Supplied entries >>
____________________
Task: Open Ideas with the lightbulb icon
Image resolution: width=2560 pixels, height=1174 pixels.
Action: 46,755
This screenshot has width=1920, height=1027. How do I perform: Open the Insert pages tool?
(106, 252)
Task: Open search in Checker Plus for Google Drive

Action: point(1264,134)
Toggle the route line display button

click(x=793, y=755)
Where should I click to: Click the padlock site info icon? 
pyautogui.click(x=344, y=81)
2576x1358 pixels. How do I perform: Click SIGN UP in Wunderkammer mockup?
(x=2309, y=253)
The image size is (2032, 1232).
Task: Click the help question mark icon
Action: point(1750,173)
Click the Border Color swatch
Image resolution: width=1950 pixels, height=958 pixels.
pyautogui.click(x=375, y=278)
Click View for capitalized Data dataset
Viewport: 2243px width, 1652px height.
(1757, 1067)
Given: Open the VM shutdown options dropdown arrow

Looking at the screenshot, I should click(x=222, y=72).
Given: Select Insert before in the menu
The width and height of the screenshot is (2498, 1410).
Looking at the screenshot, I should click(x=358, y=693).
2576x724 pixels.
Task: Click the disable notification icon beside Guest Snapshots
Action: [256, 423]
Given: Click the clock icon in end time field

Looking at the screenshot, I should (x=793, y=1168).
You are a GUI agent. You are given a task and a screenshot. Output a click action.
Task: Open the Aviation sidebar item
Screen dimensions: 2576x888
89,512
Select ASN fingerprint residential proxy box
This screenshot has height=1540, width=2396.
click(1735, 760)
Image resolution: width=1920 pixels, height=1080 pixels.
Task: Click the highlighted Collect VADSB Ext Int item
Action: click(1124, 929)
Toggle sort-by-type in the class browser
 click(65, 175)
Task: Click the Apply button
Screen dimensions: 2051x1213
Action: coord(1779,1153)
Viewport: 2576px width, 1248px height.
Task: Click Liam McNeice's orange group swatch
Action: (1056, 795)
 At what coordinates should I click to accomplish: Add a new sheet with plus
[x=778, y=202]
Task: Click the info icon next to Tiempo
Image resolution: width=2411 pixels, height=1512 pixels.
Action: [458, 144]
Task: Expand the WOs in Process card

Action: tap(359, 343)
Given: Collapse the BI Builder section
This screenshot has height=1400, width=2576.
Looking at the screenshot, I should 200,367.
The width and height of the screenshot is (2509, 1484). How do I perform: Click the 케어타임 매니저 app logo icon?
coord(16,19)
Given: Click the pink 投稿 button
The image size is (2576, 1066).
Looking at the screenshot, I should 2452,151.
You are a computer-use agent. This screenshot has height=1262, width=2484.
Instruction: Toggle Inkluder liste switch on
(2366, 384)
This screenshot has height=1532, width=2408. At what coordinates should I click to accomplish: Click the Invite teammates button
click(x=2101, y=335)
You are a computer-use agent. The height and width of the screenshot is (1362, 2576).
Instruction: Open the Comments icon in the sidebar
____________________
Problem description >> In the entries above, find each line with the word "computer" and return it.

Finished exercise >>
You are a computer-use agent. This screenshot has height=1262, width=2484.
You are a computer-use agent. The height and width of the screenshot is (1362, 2576).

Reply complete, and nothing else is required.